[INPUT MATERIAL Boundary: Start]

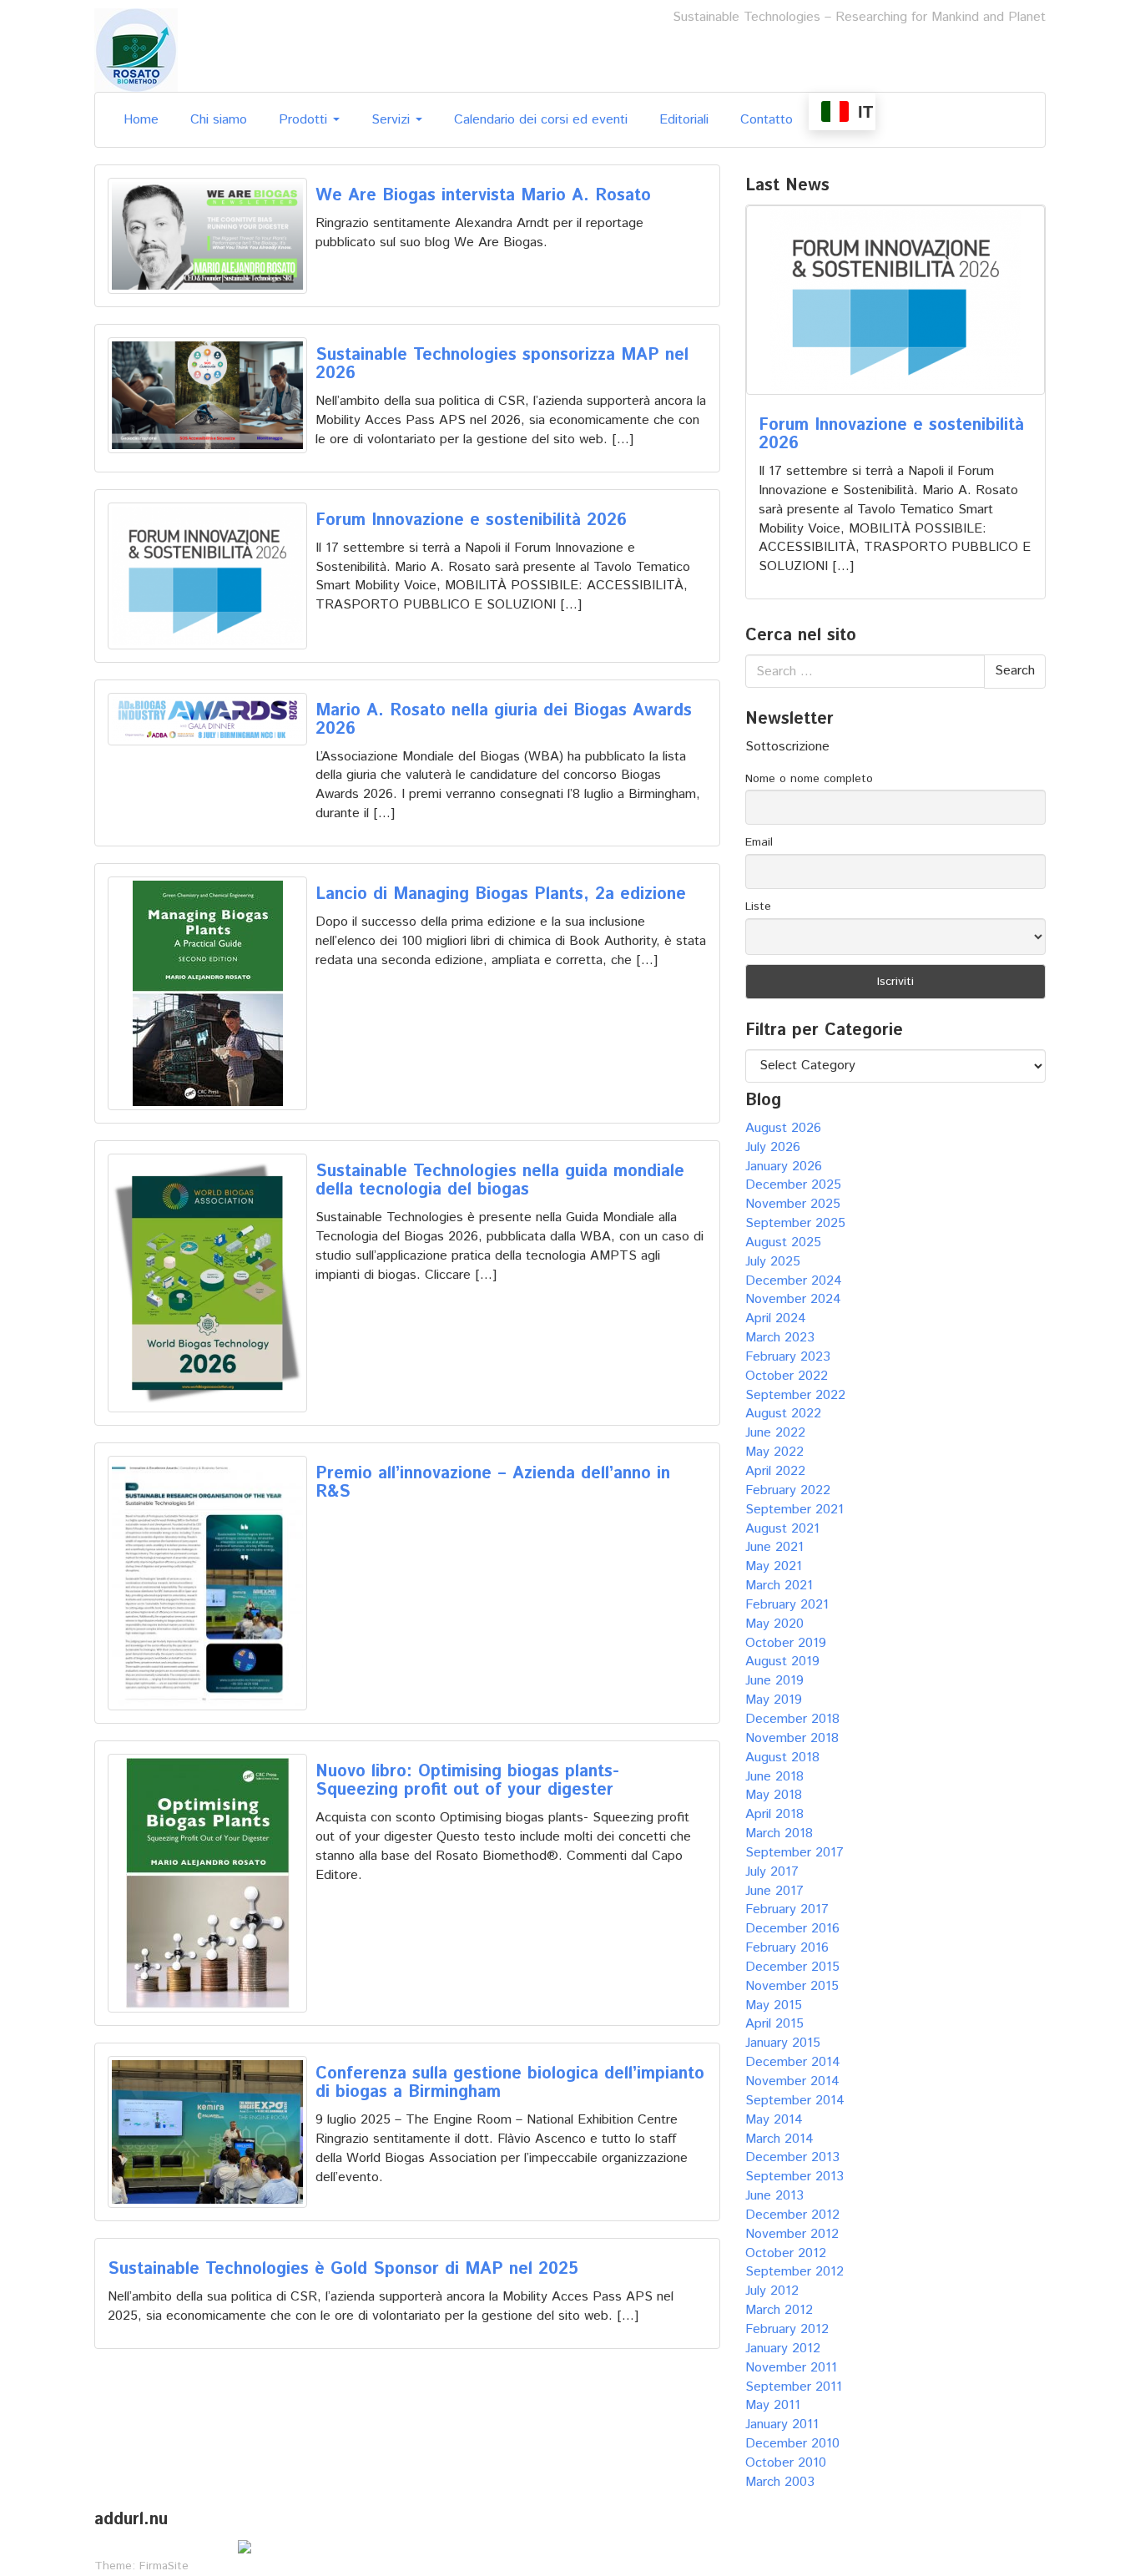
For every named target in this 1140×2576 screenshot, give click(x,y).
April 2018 (774, 1814)
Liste (758, 906)
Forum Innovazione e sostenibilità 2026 (471, 520)
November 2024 (793, 1299)
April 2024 (775, 1318)
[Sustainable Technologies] (136, 49)
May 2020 (774, 1624)
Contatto (766, 119)
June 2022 (775, 1432)
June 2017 (774, 1891)
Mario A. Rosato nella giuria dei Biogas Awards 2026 (503, 720)
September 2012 (794, 2271)
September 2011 (793, 2387)
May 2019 (773, 1700)
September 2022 (795, 1395)
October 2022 (786, 1376)
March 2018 (779, 1833)
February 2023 (787, 1356)
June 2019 (774, 1680)
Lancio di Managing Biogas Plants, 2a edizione (500, 894)
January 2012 (782, 2348)
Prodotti (305, 119)
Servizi (392, 119)
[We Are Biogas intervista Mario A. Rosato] (207, 236)
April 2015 (774, 2023)
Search (1015, 670)
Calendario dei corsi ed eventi (541, 119)
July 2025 (772, 1261)
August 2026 (783, 1128)
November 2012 (792, 2234)
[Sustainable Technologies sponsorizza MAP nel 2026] (207, 394)
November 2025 (792, 1204)
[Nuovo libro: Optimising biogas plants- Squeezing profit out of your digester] (207, 1883)
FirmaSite (164, 2566)
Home (141, 119)
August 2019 (782, 1661)
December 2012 (792, 2215)
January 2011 (782, 2424)
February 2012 (787, 2329)
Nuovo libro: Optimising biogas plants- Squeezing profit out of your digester (467, 1781)
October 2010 (785, 2462)
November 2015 (792, 1986)
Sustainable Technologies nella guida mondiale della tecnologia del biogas (499, 1180)
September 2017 (794, 1852)
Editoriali (684, 119)
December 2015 (792, 1967)
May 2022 (774, 1452)
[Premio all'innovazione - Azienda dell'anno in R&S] (207, 1583)
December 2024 (793, 1281)
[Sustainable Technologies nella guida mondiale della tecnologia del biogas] (207, 1283)
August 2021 (782, 1528)
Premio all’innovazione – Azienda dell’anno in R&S (492, 1483)
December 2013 (792, 2157)
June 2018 (774, 1776)
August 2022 (783, 1413)
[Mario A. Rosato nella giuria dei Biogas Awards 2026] (207, 719)
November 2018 (792, 1738)
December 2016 (792, 1928)
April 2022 (775, 1471)
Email (759, 842)
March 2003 (780, 2482)
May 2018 (773, 1795)
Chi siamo (218, 119)
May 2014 (774, 2119)
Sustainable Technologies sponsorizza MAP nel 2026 (502, 364)
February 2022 (787, 1490)
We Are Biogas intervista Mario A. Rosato (483, 196)
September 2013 (794, 2176)
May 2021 (773, 1566)
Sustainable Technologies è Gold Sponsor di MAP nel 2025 (343, 2269)
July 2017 (772, 1871)
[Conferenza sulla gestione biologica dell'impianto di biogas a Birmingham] (207, 2132)
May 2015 (773, 2005)
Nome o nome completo (809, 778)
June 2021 (774, 1547)
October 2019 (785, 1643)
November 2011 (791, 2367)
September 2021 (794, 1509)
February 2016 (787, 1947)
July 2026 (772, 1147)
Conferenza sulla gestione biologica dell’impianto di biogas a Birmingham (509, 2083)
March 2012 (779, 2310)
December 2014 (792, 2062)
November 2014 (792, 2081)
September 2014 (795, 2100)
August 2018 (782, 1757)
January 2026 (783, 1166)
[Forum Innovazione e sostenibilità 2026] (207, 576)
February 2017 (787, 1909)
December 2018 (792, 1719)
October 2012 (785, 2253)
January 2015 (782, 2043)
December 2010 (792, 2443)
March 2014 (779, 2139)
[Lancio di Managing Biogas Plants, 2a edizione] (207, 993)
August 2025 (783, 1242)
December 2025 (793, 1185)
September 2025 (795, 1223)
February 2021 (787, 1604)
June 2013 (774, 2195)
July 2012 (772, 2291)
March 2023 (780, 1337)
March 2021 (779, 1585)
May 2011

[INPUT MATERIAL Boundary: End]

**TASK**: Copy out each line of the data that includes the string "gestione".

**THE COMPLETED TASK**:
[Conferenza sulla gestione biologica dell'impianto di biogas a Birmingham] (207, 2132)
Conferenza sulla gestione biologica dell’impianto di biogas a Birmingham (509, 2083)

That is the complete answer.